Ketika aku menikah, aku tinggal di kota, banyak kali suamiku dan aku mengundang orang tuaku untuk datang dan tinggal bersama kami, tetapi mereka ridak pernah mau. mereka mengatakan, sekali meninggalkan dusun, mereka tidak akan tahu harus mengerjakan apa. adikku tidak setuju juga, mengatakan " Kak, jagalah mertuamu saja, saya akan menjaga ibu dan ayah disini." Suamiku menjadi direktur pabriknya. kami menginginkan adikku mendapatkan pekerjaan sebagai manajer pada departemen pemeliharaan tetapi adikku menolak tawaran tersebut. Ia berskieras memulai bekerja sebagai pekerja reparasi.

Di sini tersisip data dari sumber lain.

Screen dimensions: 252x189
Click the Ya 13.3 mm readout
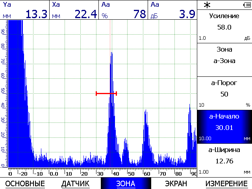click(x=25, y=10)
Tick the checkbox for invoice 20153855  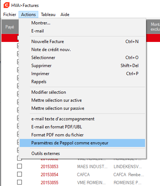pos(19,182)
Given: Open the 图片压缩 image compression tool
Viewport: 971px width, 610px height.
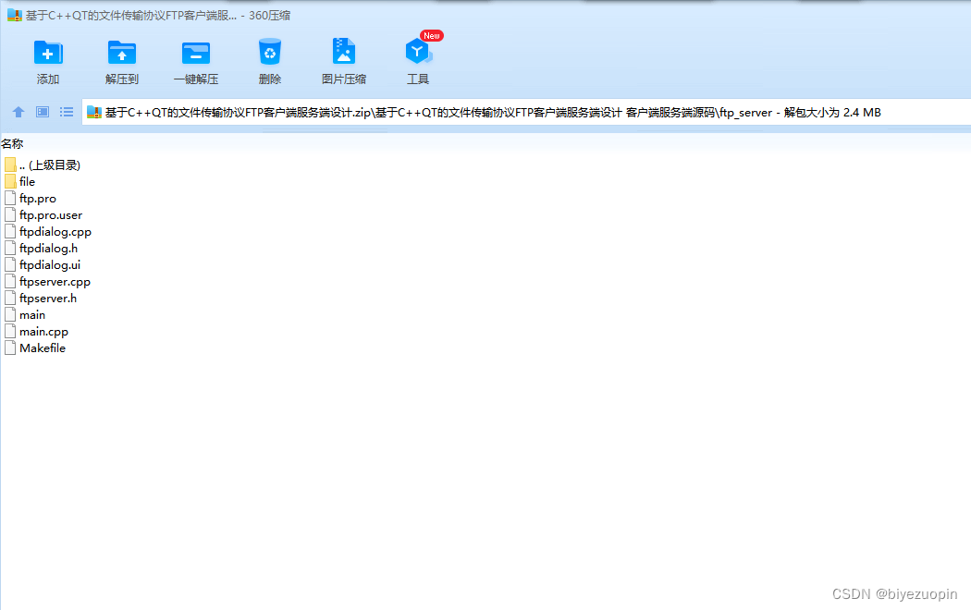Looking at the screenshot, I should (x=343, y=55).
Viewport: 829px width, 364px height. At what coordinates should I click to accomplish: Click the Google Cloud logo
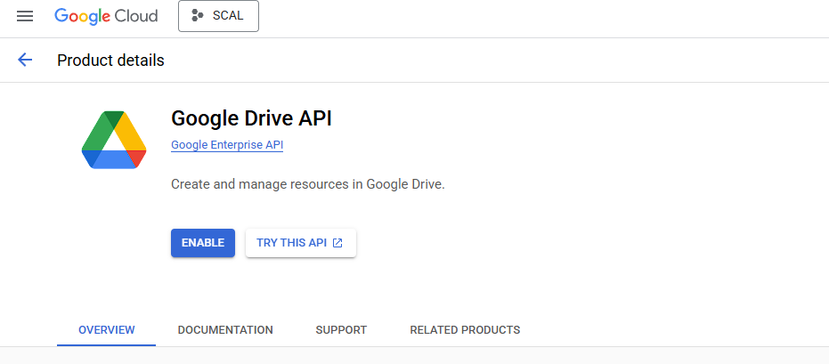(x=106, y=16)
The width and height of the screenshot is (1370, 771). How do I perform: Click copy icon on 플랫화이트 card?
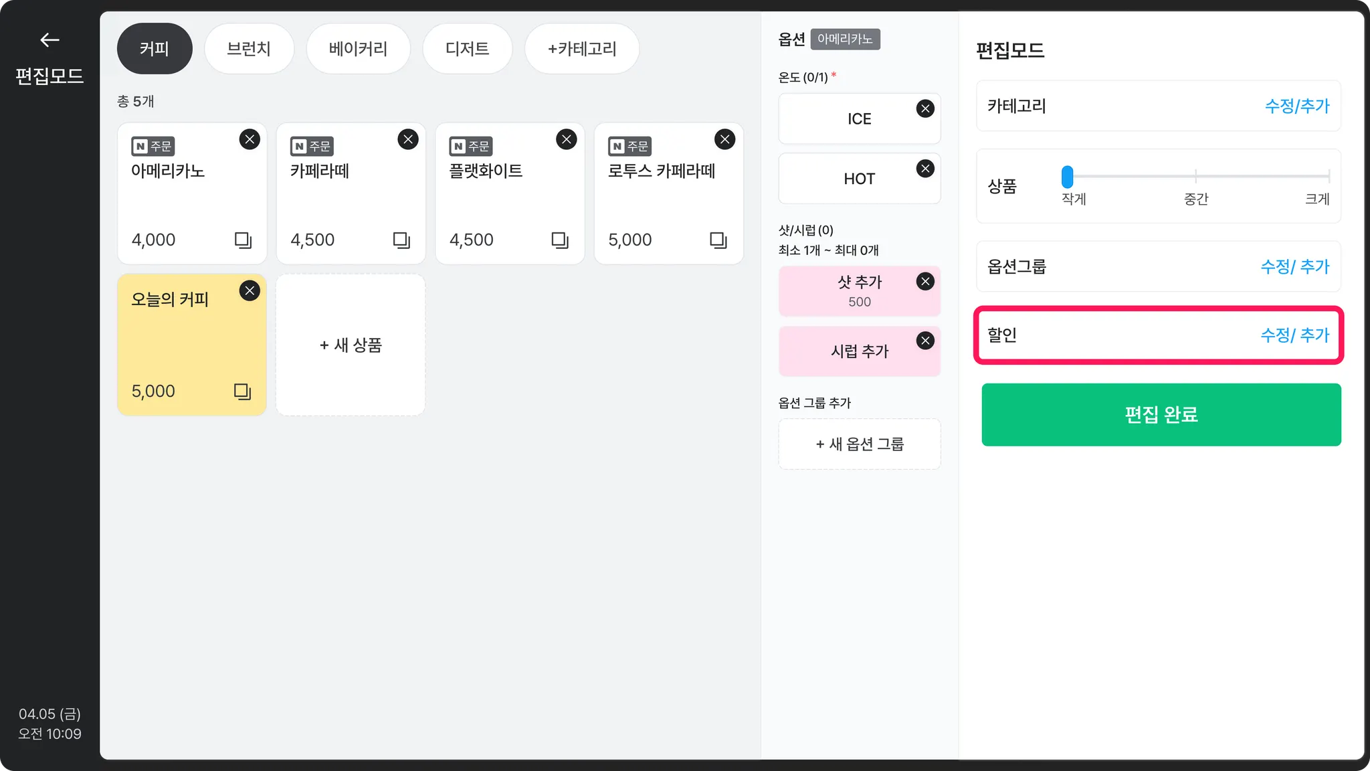click(560, 240)
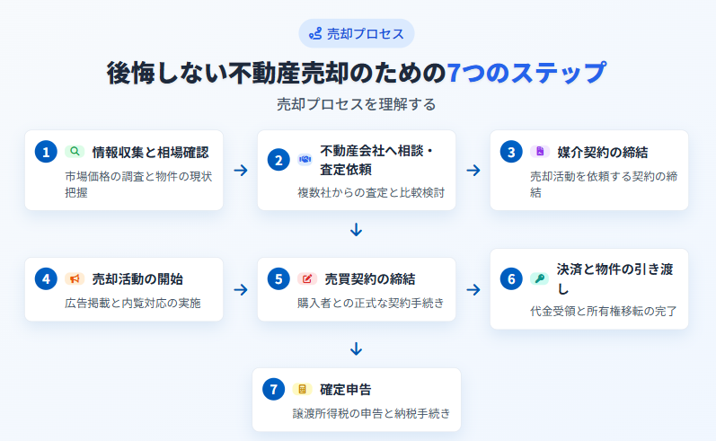Click the blue number 1 circle
The width and height of the screenshot is (716, 441).
46,152
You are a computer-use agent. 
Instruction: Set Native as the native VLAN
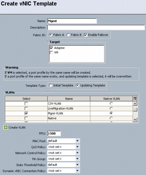point(111,118)
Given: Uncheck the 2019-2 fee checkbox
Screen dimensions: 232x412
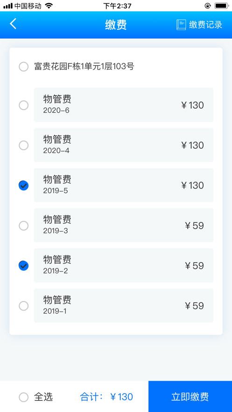Looking at the screenshot, I should pyautogui.click(x=24, y=265).
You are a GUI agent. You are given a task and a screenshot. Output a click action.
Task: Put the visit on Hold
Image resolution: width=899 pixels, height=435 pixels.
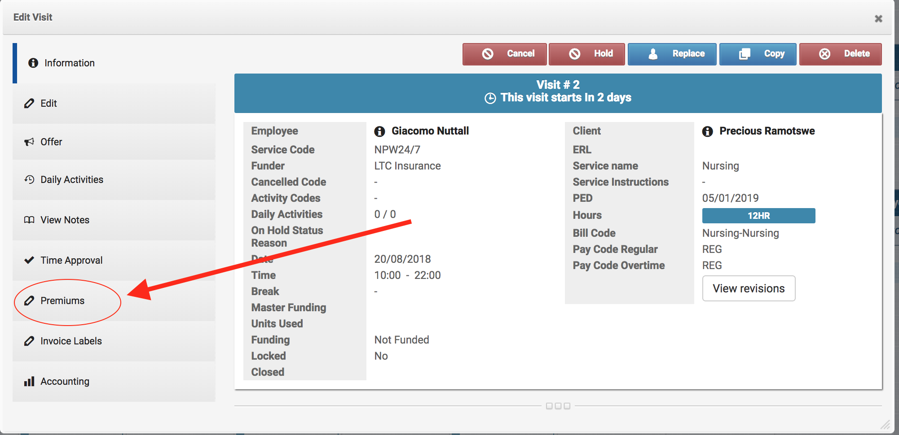pos(586,54)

Suatu hari, adikku diatas sebuah tangga untuk memperbaiki sebuah kabel, ketika ia mendapat sengatan listrik dan masuk ke rumah sakit. Sumamiku dan aku pergi menjenguknya. meliahat gips putih pada kakinya aku menggerutu. " mengapa kamu menolak menjadi manager ?" Manajer tidak akan pernah harus melakukan sesuatu yang berbahaya seperti ini. lihat kamu sekarang, luka yang begitu serius. mengapa kamu tidak mau mendengarkan kami sebelumnya?"

Dengan tampang yang serius pada wajahnya, ia membela keputusannya." Pikirkan kakak ipar--ia baru saja jadi direktur, dan saya hampir tidak berpendidikan, Jika saya menjadi manager seperti itu, berita seperti apa yang akan dikirimkan?"

Mata suamiku dipenuhui air mata, dan kemudian keluar kata - kataku yang sepatah - sepatah : " Tapi kamu kurang pendidikan juga karena aku!" mengapa membicarakan masa lalu ?" Adikku menggengam tangganku. Tahun itu , ia berusia 26 dan aku 29.

Adikku kemudian berusia 30 ketika ia menikahi seorang gadis petani dari dusun itu, dalam cara pernikahannya, pembawa acara perayaan itu bertanya kepadanya, " Siapa yang paling kamu hormati dan kamu kasihi?" tanpa berpikir ia menjawab "Kakakku."

Ia melanjutkan dengan menceritakan kembali sebuah kisah yang mungkin tidak dapat kuingat, "ketika saya pergi sekolah SD, ia berada pada dusun yang berbeda. Setiap hari kakakku dan saya berjalan selama dua jam untuk pergi ke sekolah dan pulang kerumah. suatu hari, saya kehilangan satu dari sarung tanganku. kakakku memberikan satu dari kepunyaannya. ia hanya memakai satu saja dari berjalan sejauh itu. ketika kami tiba dirumah, tangannya begitu gemetaran karena cuaca yang begitu dingin sampai ia tidak dapat memegang sumpitny. sejak hari itu saya bersumpah, selama saya masih hidup, saya akan menjaga kakakku dan baik kepadanya."

Tepuk tangan membanjiri ruangan itu, Semua tamu memalingkan perhatiannya kepadaku.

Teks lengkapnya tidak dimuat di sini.